The FCC will not have rulemaking authority under a network neutrality bill that key House Democrats plan to introduce soon, according to a recent draft obtained by Tech Daily Dose.
Instead, the commission will deal with enforcement on a case-by-case basis. Broadband providers who violate the law will face a maximum penalty of $2 million by the FCC, under the bill.
A $2 million dollar penalty? Might as well roll that back to $0, you’d have about as much of a chance to deter telecoms from doing their best to maxmize profits for themselves and their partners through rulebreaking.
The FCC would not be able to reclassify broadband under Title II of the Communications Act, which three commissioners on the five-member panel have publicly expressed a preference for in the past. The FCC would get to ask nicely to the House and Senate Commerce Committees for additional authority to implement the National Broadband Plan, also at risk under current broadband classification, which was put into place under the Bush Administration.

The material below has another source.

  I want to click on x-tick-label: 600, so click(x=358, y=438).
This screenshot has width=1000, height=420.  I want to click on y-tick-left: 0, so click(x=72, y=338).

The Waxman bill again treats “wireline” and “wireless” broadband differently, even though the only difference is that the growth and the future of the Internet lies entirely in wireless. While wireline net neutrality would get enshrined into the law, no such restrictions would be bestowed upon wireless broadband. Here’s the relevant section of the draft:
“(b) DUTIES OF WIRELESS PROVIDERS.— A person engaged in the provision of broadband Internet access service by radio, insofar as such person is so engaged—
“(1) shall not block consumers from accessing lawful Internet websites, subject to
reasonable network management;
“(2) shall not block lawful applications that compete with the provider’s voice or
video communications services in which the provider has an attributable interest, subject
to reasonable network management; and
“(3) shall disclose with regard to its wireless broadband Internet access services
the same information required of wireline broadband Internet access service by paragraph 12(a)(3).
This mirrors the Google-Verizon deal. It allows blocking over wireless broadband any peer-to-peer activity or even applications, and merely forces “transparency” rather than a ban on discrimination of lawful traffic. An unnamed source in the National Journal story gets this right: “This bill represents a giant retreat by some of those who claim to support net neutrality and sends the wrong signal to the FCC who will ultimately deal with this issue.”
Interestingly, the draft proposal has a sunset at the end of 2012. That’s probably a good idea with all Internet-related legislation, given the fast pace of innovation. But it means that the FCC wouldn’t be able to do anything on reclassification until the next election, and I think the timing is pretty profound.
This could move through the House and Senate in a lame duck session. The telecom lobby is one of the most powerful on Capitol Hill, and the content providers perhaps even bigger.